Sikap Politik Almarhum yang fleksibel dan lebih mengutamakan persatuan dan perdamaian diantara kelompok dan tokoh-tokoh yang berseteru merupakan sikap berpolitik yang layak ditiru oleh bangsa ini kedepan.
Bahkan sebelum menhembuskan napas terakhirnya, Taufiq Kiemas meninggalkan  pesan khusus kepada Politisi senior PDI Perjuangan, Pramono Anung, yang ikut mendampingi detik-detik akhir Kiemas di Singapura agar  semua pihak mewujudkan perdamaian.
“Beliau sampaikan bahwa kita harus bisa berdamai dengan semua orang, termasuk dengan pemerintahan yang ada,” beber Pramono menirukan ucapan  Kiemas yang saat itu didampingi Megawati Soekarnoputri, putra-putri dan cucu-cucunya di rumah sakit Singapura.
Pramono  mengaku selalu dinasihati Kiemas agar DPR tak selalu berbeda dengan pemerintah. “Beliau ini karakternya selalu mengajak damai, duduk bersama,” katanya.

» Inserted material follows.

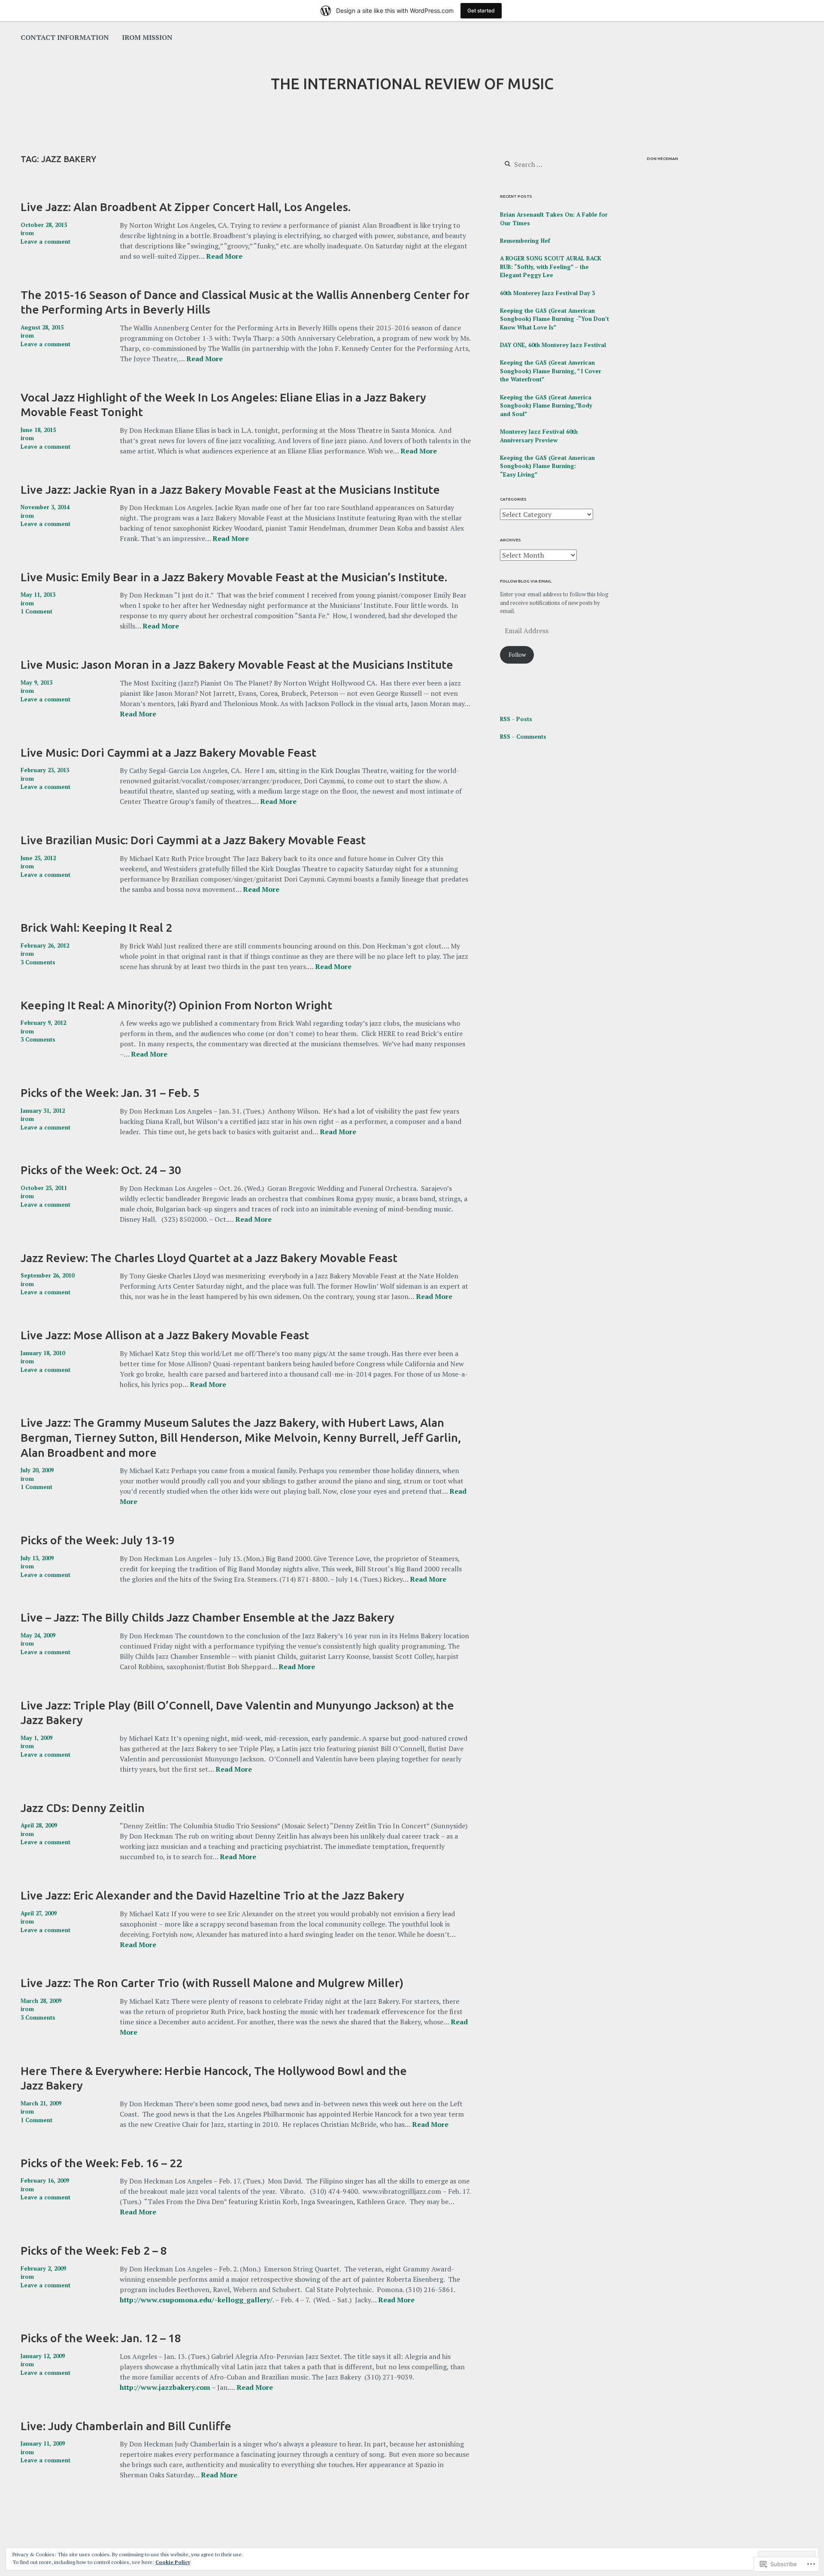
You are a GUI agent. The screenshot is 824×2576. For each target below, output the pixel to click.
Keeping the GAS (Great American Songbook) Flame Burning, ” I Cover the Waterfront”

2014 tinggal menunggu waktu, akankah sikap kenegarawan elite politik saat ini dapat "memusyawarahkan" dan mendinginkan kepentingan kelompok untuk 2014 yang lebih baik....?  Hanya waktu yang bisa menjawab. Sementara ini hanya tiga parpol yang terlihat akan kuat pada 2014, Golkar, PDIP dan Gerindra. ARB mulai menguat dengan iklan-iklannya, hanya hambatan Lapindo apabila diselesaikan menjelang 2014, bukan tidak mungkin ARB akan menjadi petarung first class. Prabowo elektabilitasnya, baik dirinya maupun Gerindra, terus membaik. Apabila Gerindra pada pemilu 2014 mampu menjadi parpol papan atas, maka Prabowo bisa menjadi calon alternatif kuat, akan menjadi palingan arah konstituen menggantikan SBY, judulnya perubahan dari Jenderal ragu ke Jenderal berani dan tegas, kira-kira begitu.
Dan yang sangat menarik, elektabilitas PDIP yang terus membaik dan masih bertahannya elektabilitas Ibu Mega. Dengan ketidak beradaan Taufiq Kiemas, nampaknya peluang Partai Demokrat untuk berkoalisi dengan PDIP akan mengecil. PDIP kini menjadi parpol berpeluang terbesar untuk menjadi penguasa, mempunyai dua calon presiden, Mega dan Jokowi. Daya tarik Jokowi kini jelas terus naik,  dipantau ketat oleh Ketua Umum PDIP. 
Selamat Jalan Bapak Taufik Kiemas, Segala perjuangan dan cita2 mu akan diteruskan oleh Anak Bangsa Indonesia. Gajah mati meninggalkan gading, manusia mati meninggalkan nama.